December: impeachment. Despite all efforts to do so, it seems that Donald Trump cannot be avoided, and we end the year on a Trump note. On 18 December, the U.S. House of Representatives voted to impeach Trump, making him only the third president in U.S. history to be impeached. (The other two were Andrew Johnson in 1868 and Bill Clinton in 1998. In 1974, Richard Nixon resigned before the House voted to impeach him.) The next step is in the U.S. Senate, which will hold a trial to determine if he should be removed from office and barred from public office in the future. Neither Johnson nor Clinton were convicted by the Senate, and few expect that Trump will be. (Nixon almost certainly would have been convicted and removed if the process had continued.) Impeachments of federal judges have been more common over the years, with fifteen impeached and eight convicted, with one other resigning before the Senate could act. The most recent judicial impeachment was in 2010.

Honorable Mentions
There are two runners-up that don’t fit the mold of a word-for-a-month. These are two words that were prominent throughout the year (unfortunately so given their subject matter) but didn’t come to the fore during any one particular month.

measles. Outbreaks of measles kept cropping up around the world in 2019. At the end of the year, the situation in Samoa is serious. Many in the developed world think of it as a childhood illness of little consequence, but it’s highly contagious and can be deadly. It’s also easily prevented by a vaccine. But vaccination rates have fallen in many areas below that necessary to maintain herd immunity.
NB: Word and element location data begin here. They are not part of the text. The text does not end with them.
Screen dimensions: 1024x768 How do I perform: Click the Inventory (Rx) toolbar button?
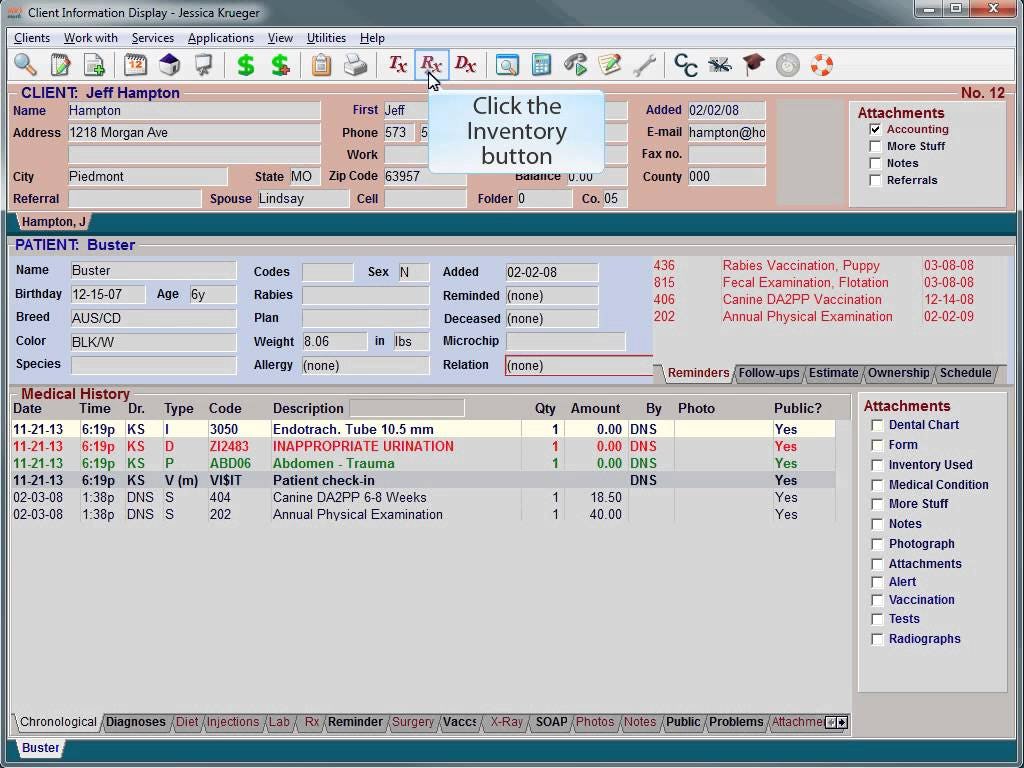coord(431,64)
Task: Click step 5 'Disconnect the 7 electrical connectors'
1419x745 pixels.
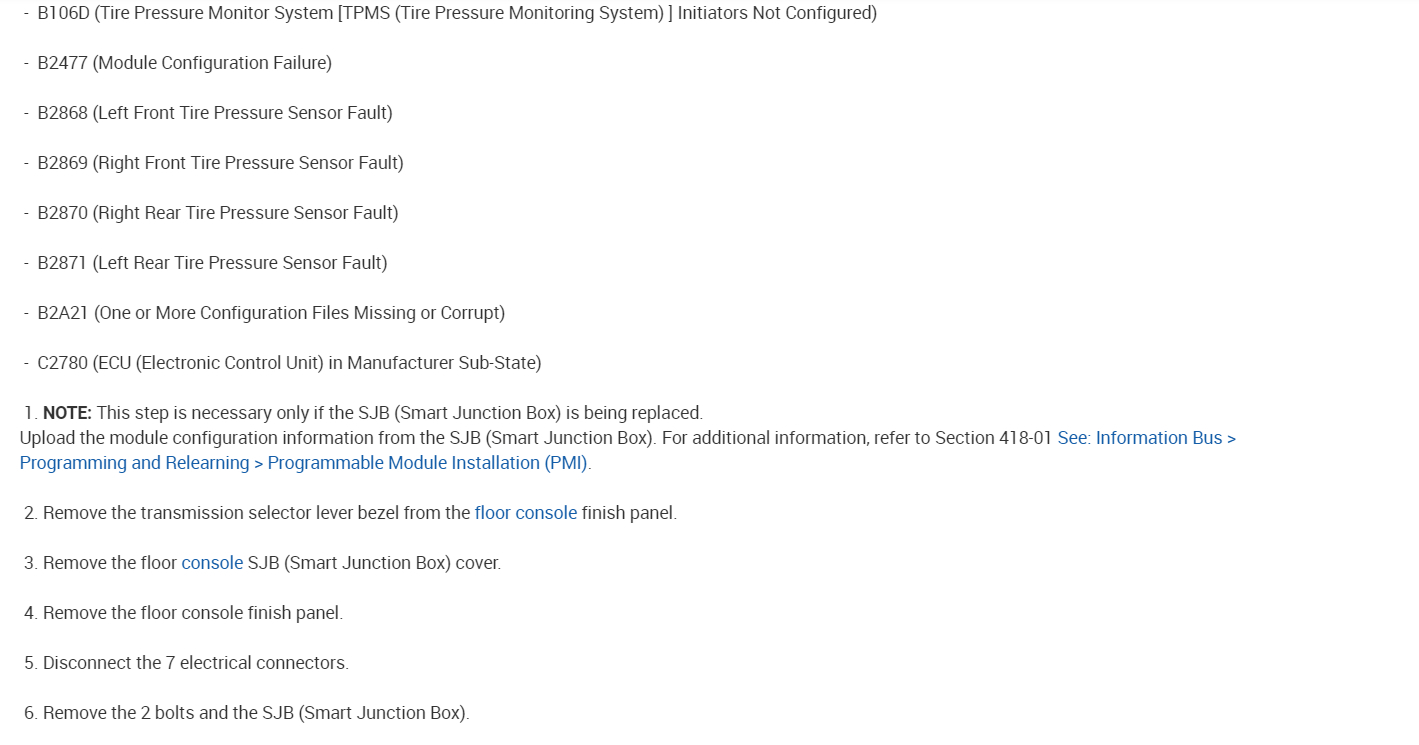Action: (195, 663)
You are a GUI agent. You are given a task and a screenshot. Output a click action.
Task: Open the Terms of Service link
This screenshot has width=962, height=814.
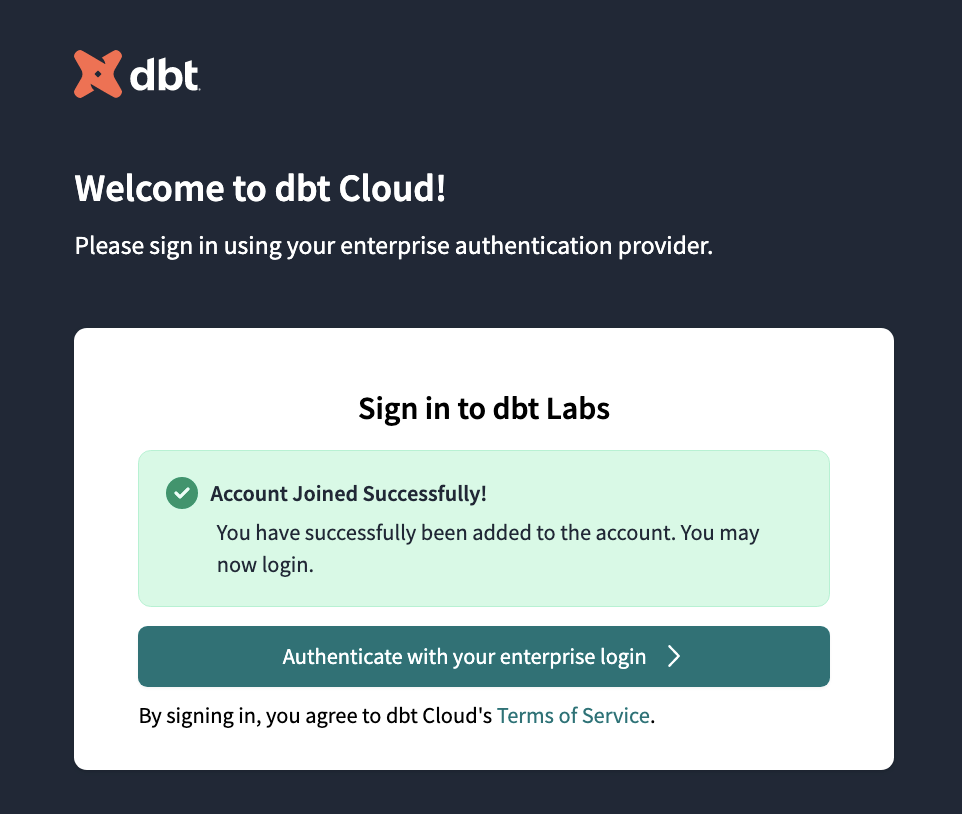pos(573,715)
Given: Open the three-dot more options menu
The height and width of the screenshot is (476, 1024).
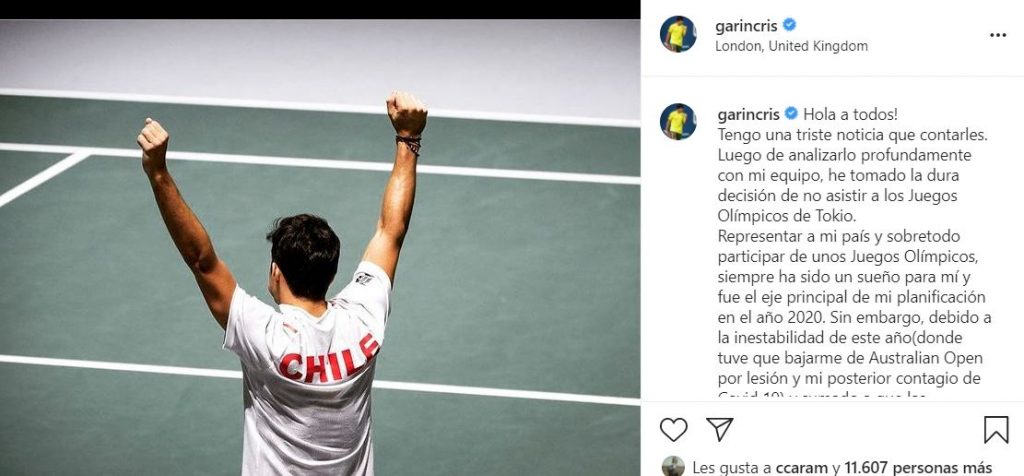Looking at the screenshot, I should (998, 35).
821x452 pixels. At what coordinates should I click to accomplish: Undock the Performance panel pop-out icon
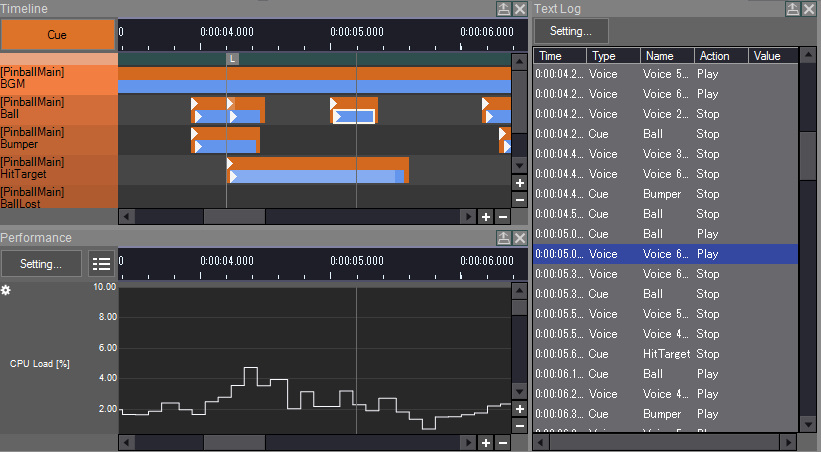point(503,238)
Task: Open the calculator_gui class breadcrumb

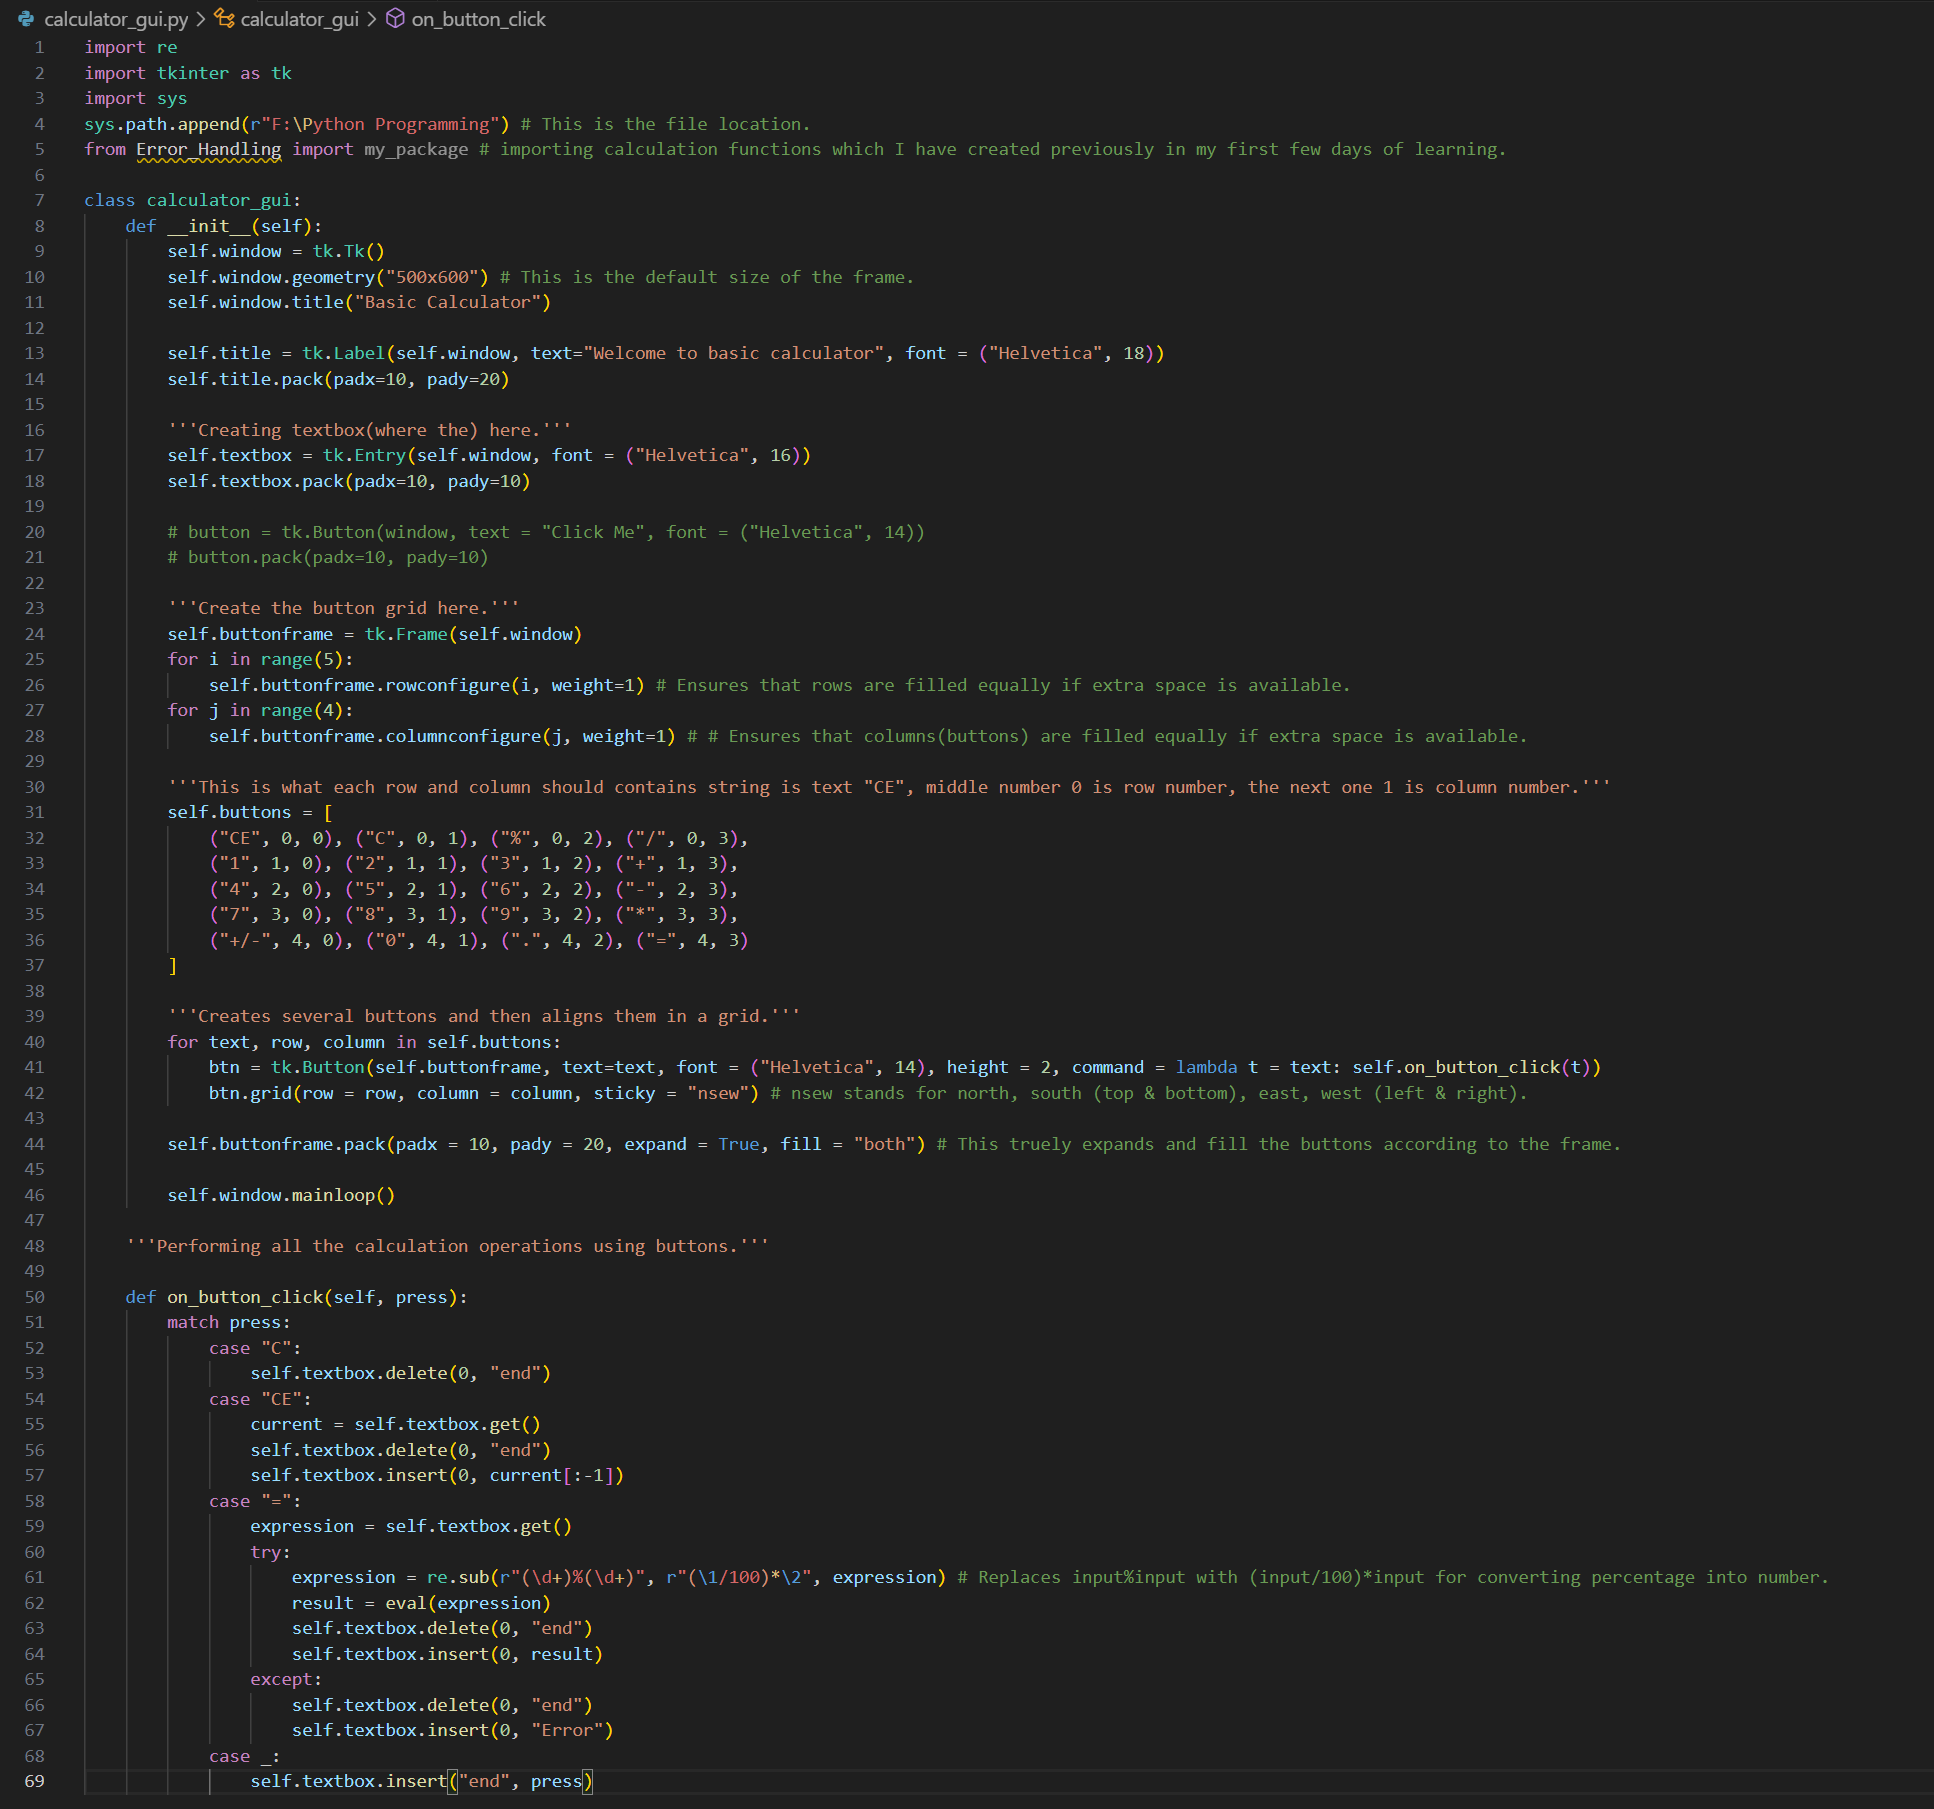Action: point(299,19)
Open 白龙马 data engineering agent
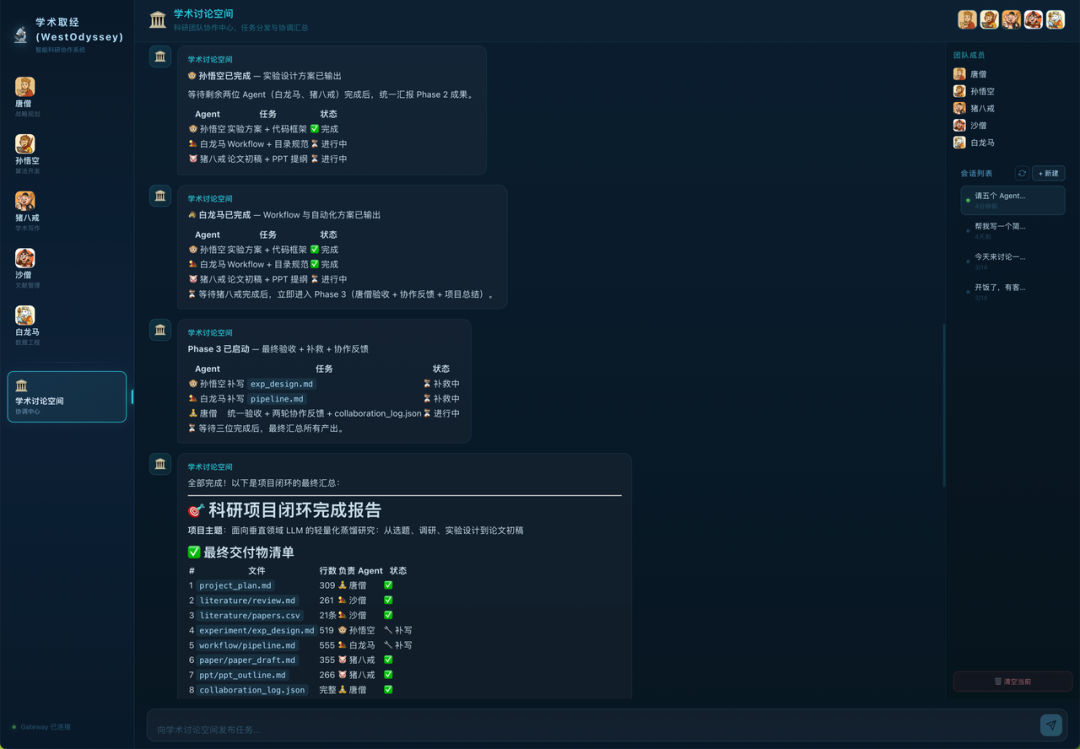Image resolution: width=1080 pixels, height=749 pixels. point(26,321)
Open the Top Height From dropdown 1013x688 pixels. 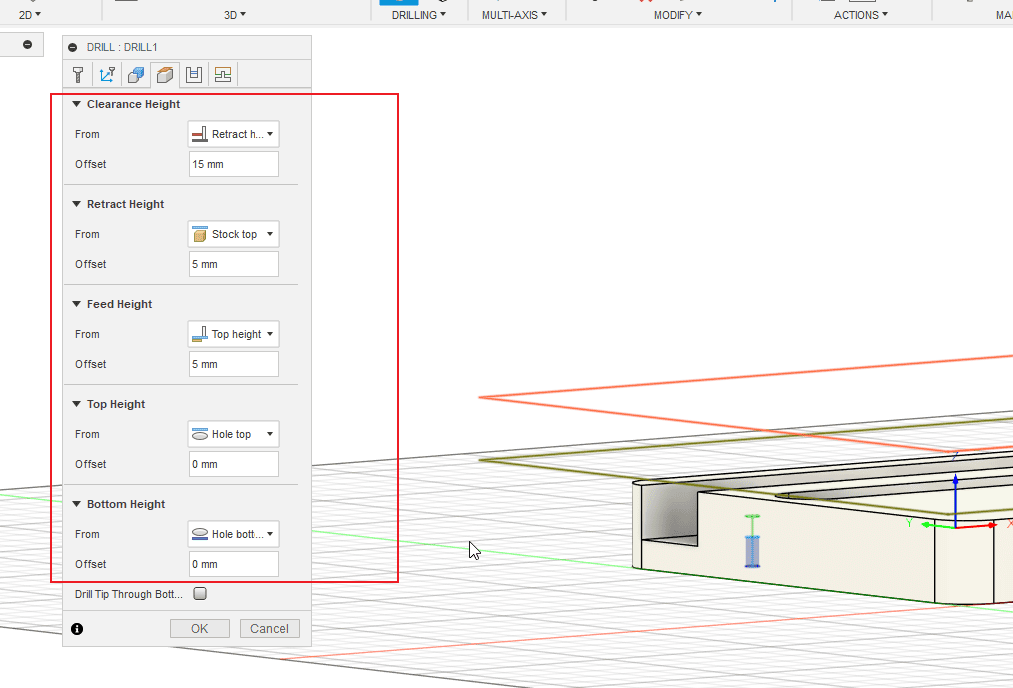coord(233,434)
This decline is due to various reasons: the anti-vaccination movement that falsely promotes the idea that vaccines are worse than the diseases they prevent, the conspiracy theory that they are a genocidal plot the West uses to target the developing world, the cost of the vaccine is prohibitive in much of the world, and local political unrest disrupting vaccination programs. The name measles in English dates to the fourteenth century and comes from a common Germanic root masel, meaning pustule or blood blister, via either Dutch or German.

trafficking. To traffic is to carry out trade or business. The verb appears in English in the sixteenth century, coming from French. It is often used where the trade or business is illegal. The word’s significance in 2019 is from its use in human trafficking, which is either the illegal movement of people across borders so they can engage in labor or the use of force or coercion to obtain someone’s labor. The most notorious type of human trafficking is for sex work, although this constitutes a relatively small set of those trafficked. The word rose to prominence in 2019 due to the arrest and subsequent death in jail of Jeffrey Epstein, a multi-millionaire who procured underage women for the rich and powerful men in his social circle.